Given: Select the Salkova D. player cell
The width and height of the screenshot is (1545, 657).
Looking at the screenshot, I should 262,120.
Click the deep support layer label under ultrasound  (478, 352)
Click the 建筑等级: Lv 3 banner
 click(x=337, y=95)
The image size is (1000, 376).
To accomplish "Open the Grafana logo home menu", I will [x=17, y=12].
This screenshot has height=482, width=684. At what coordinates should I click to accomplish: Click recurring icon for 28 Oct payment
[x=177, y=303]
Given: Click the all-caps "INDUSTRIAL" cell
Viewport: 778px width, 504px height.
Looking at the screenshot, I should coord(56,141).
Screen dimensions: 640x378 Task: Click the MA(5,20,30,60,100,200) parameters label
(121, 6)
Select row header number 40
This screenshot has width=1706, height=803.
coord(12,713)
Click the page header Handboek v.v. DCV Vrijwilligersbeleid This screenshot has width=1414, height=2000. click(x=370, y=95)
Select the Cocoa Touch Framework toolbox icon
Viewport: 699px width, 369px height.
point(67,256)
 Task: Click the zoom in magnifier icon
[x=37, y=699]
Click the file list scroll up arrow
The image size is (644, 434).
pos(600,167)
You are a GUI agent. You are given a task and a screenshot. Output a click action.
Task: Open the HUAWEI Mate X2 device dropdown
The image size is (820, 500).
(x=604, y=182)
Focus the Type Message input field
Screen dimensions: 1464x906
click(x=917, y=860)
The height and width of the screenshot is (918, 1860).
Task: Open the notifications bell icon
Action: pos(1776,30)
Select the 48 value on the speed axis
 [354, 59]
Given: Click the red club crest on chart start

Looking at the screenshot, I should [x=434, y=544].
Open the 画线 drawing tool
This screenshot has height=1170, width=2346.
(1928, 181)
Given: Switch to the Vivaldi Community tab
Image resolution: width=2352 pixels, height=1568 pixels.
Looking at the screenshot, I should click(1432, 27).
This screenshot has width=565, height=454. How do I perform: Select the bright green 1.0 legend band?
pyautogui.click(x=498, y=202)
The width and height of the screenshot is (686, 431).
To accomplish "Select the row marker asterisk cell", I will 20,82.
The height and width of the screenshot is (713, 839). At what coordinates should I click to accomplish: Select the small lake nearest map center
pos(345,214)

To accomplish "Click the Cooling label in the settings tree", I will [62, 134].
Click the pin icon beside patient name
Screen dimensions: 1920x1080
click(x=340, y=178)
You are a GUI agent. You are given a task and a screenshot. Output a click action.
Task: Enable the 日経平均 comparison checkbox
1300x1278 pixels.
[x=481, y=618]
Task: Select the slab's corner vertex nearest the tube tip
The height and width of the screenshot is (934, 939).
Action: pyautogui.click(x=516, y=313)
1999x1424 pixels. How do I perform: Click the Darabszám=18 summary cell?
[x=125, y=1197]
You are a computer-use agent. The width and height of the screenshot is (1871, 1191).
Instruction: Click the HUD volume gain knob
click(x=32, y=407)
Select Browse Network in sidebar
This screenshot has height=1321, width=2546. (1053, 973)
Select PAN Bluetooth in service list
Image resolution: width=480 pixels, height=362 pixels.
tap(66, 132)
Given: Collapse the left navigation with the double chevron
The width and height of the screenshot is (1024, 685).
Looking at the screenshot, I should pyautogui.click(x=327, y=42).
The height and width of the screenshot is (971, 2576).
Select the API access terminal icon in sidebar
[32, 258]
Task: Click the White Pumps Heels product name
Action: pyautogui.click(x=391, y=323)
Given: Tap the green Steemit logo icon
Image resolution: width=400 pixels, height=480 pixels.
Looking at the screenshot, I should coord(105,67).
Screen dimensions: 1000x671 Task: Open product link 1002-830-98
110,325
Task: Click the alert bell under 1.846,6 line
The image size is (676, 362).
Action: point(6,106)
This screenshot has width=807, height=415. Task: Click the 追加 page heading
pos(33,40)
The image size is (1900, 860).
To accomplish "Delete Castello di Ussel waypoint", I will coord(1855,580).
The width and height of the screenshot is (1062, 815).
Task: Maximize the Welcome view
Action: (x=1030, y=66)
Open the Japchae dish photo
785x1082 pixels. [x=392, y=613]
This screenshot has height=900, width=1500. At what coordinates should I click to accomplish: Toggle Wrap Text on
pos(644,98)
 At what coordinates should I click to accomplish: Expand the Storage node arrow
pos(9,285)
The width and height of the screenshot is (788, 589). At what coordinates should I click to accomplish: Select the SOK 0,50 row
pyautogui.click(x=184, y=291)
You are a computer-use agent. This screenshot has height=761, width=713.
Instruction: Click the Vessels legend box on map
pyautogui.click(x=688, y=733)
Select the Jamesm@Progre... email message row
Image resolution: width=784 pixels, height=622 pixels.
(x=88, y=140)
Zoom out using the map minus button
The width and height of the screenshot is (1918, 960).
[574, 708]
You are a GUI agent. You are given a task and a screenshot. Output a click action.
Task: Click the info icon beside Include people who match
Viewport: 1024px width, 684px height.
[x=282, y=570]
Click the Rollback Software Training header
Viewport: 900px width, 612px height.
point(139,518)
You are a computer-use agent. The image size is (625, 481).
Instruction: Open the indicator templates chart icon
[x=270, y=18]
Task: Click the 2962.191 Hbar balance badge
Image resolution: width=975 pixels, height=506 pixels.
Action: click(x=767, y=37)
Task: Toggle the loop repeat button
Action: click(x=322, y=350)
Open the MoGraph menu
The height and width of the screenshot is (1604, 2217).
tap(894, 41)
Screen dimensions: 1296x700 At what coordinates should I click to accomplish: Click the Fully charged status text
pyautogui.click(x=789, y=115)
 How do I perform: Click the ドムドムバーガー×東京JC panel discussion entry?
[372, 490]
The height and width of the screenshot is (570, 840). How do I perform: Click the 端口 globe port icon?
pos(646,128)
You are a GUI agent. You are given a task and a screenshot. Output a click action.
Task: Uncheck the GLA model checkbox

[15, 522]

Task:
Rewrite the lines above as a JSON list of strings, with one string per line and blank lines left out.

Task response:
[
  "Given: Select the Salkova D. player cell",
  "The width and height of the screenshot is (1545, 657).",
  "Looking at the screenshot, I should 262,120.",
  "Click the deep support layer label under ultrasound  (478, 352)",
  "Click the 建筑等级: Lv 3 banner",
  " click(x=337, y=95)",
  "The image size is (1000, 376).",
  "To accomplish \"Open the Grafana logo home menu\", I will [x=17, y=12].",
  "This screenshot has height=482, width=684. At what coordinates should I click to accomplish: Click recurring icon for 28 Oct payment",
  "[x=177, y=303]",
  "Given: Click the all-caps \"INDUSTRIAL\" cell",
  "Viewport: 778px width, 504px height.",
  "Looking at the screenshot, I should coord(56,141).",
  "Screen dimensions: 640x378 Task: Click the MA(5,20,30,60,100,200) parameters label",
  "(121, 6)",
  "Select row header number 40",
  "This screenshot has width=1706, height=803.",
  "coord(12,713)",
  "Click the page header Handboek v.v. DCV Vrijwilligersbeleid This screenshot has width=1414, height=2000. click(x=370, y=95)",
  "Select the Cocoa Touch Framework toolbox icon",
  "Viewport: 699px width, 369px height.",
  "point(67,256)",
  " Task: Click the zoom in magnifier icon",
  "[x=37, y=699]",
  "Click the file list scroll up arrow",
  "The image size is (644, 434).",
  "pos(600,167)",
  "You are a GUI agent. You are given a task and a screenshot. Output a click action.",
  "Task: Open the HUAWEI Mate X2 device dropdown",
  "The image size is (820, 500).",
  "(x=604, y=182)",
  "Focus the Type Message input field",
  "Screen dimensions: 1464x906",
  "click(x=917, y=860)",
  "The height and width of the screenshot is (918, 1860).",
  "Task: Open the notifications bell icon",
  "Action: pos(1776,30)",
  "Select the 48 value on the speed axis",
  " [354, 59]",
  "Given: Click the red club crest on chart start",
  "Looking at the screenshot, I should [x=434, y=544].",
  "Open the 画线 drawing tool",
  "This screenshot has height=1170, width=2346.",
  "(1928, 181)",
  "Given: Switch to the Vivaldi Community tab",
  "Image resolution: width=2352 pixels, height=1568 pixels.",
  "Looking at the screenshot, I should click(1432, 27).",
  "This screenshot has width=565, height=454. How do I perform: Select the bright green 1.0 legend band?",
  "pyautogui.click(x=498, y=202)",
  "The width and height of the screenshot is (686, 431).",
  "To accomplish \"Select the row marker asterisk cell\", I will 20,82.",
  "The height and width of the screenshot is (713, 839). At what coordinates should I click to accomplish: Select the small lake nearest map center",
  "pos(345,214)",
  "To accomplish \"Click the Cooling label in the settings tree\", I will [62, 134].",
  "Click the pin icon beside patient name",
  "Screen dimensions: 1920x1080",
  "click(x=340, y=178)",
  "You are a GUI agent. You are given a task and a screenshot. Output a click action.",
  "Task: Enable the 日経平均 comparison checkbox",
  "1300x1278 pixels.",
  "[x=481, y=618]",
  "Task: Select the slab's corner vertex nearest the tube tip",
  "The height and width of the screenshot is (934, 939).",
  "Action: pyautogui.click(x=516, y=313)",
  "1999x1424 pixels. How do I perform: Click the Darabszám=18 summary cell?",
  "[x=125, y=1197]",
  "You are a computer-use agent. The width and height of the screenshot is (1871, 1191).",
  "Instruction: Click the HUD volume gain knob",
  "click(x=32, y=407)",
  "Select Browse Network in sidebar",
  "This screenshot has height=1321, width=2546. (1053, 973)",
  "Select PAN Bluetooth in service list",
  "Image resolution: width=480 pixels, height=362 pixels.",
  "tap(66, 132)",
  "Given: Collapse the left navigation with the double chevron",
  "The width and height of the screenshot is (1024, 685).",
  "Looking at the screenshot, I should pyautogui.click(x=327, y=42).",
  "The height and width of the screenshot is (971, 2576).",
  "Select the API access terminal icon in sidebar",
  "[32, 258]",
  "Task: Click the White Pumps Heels product name",
  "Action: pyautogui.click(x=391, y=323)",
  "Given: Tap the green Steemit logo icon",
  "Image resolution: width=400 pixels, height=480 pixels.",
  "Looking at the screenshot, I should coord(105,67).",
  "Screen dimensions: 1000x671 Task: Open product link 1002-830-98",
  "110,325",
  "Task: Click the alert bell under 1.846,6 line",
  "The image size is (676, 362).",
  "Action: point(6,106)",
  "This screenshot has width=807, height=415. Task: Click the 追加 page heading",
  "pos(33,40)",
  "The image size is (1900, 860).",
  "To accomplish \"Delete Castello di Ussel waypoint\", I will coord(1855,580).",
  "The width and height of the screenshot is (1062, 815).",
  "Task: Maximize the Welcome view",
  "Action: (x=1030, y=66)",
  "Open the Japchae dish photo",
  "785x1082 pixels. [x=392, y=613]",
  "This screenshot has height=900, width=1500. At what coordinates should I click to accomplish: Toggle Wrap Text on",
  "pos(644,98)",
  " At what coordinates should I click to accomplish: Expand the Storage node arrow",
  "pos(9,285)",
  "The width and height of the screenshot is (788, 589). At what coordinates should I click to accomplish: Select the SOK 0,50 row",
  "pyautogui.click(x=184, y=291)",
  "You are a computer-use agent. This screenshot has height=761, width=713.",
  "Instruction: Click the Vessels legend box on map",
  "pyautogui.click(x=688, y=733)",
  "Select the Jamesm@Progre... email message row",
  "Image resolution: width=784 pixels, height=622 pixels.",
  "(x=88, y=140)",
  "Zoom out using the map minus button",
  "The width and height of the screenshot is (1918, 960).",
  "[574, 708]",
  "You are a GUI agent. You are given a task and a screenshot. Output a click action.",
  "Task: Click the info icon beside Include people who match",
  "Viewport: 1024px width, 684px height.",
  "[x=282, y=570]",
  "Click the Rollback Software Training header",
  "Viewport: 900px width, 612px height.",
  "point(139,518)",
  "You are a computer-use agent. The image size is (625, 481).",
  "Instruction: Open the indicator templates chart icon",
  "[x=270, y=18]",
  "Task: Click the 2962.191 Hbar balance badge",
  "Image resolution: width=975 pixels, height=506 pixels.",
  "Action: click(x=767, y=37)",
  "Task: Toggle the loop repeat button",
  "Action: click(x=322, y=350)",
  "Open the MoGraph menu",
  "The height and width of the screenshot is (1604, 2217).",
  "tap(894, 41)",
  "Screen dimensions: 1296x700 At what coordinates should I click to accomplish: Click the Fully charged status text",
  "pyautogui.click(x=789, y=115)",
  " How do I perform: Click the ドムドムバーガー×東京JC panel discussion entry?",
  "[372, 490]",
  "The height and width of the screenshot is (570, 840). How do I perform: Click the 端口 globe port icon?",
  "pos(646,128)",
  "You are a GUI agent. You are given a task and a screenshot. Output a click action.",
  "Task: Uncheck the GLA model checkbox",
  "[15, 522]"
]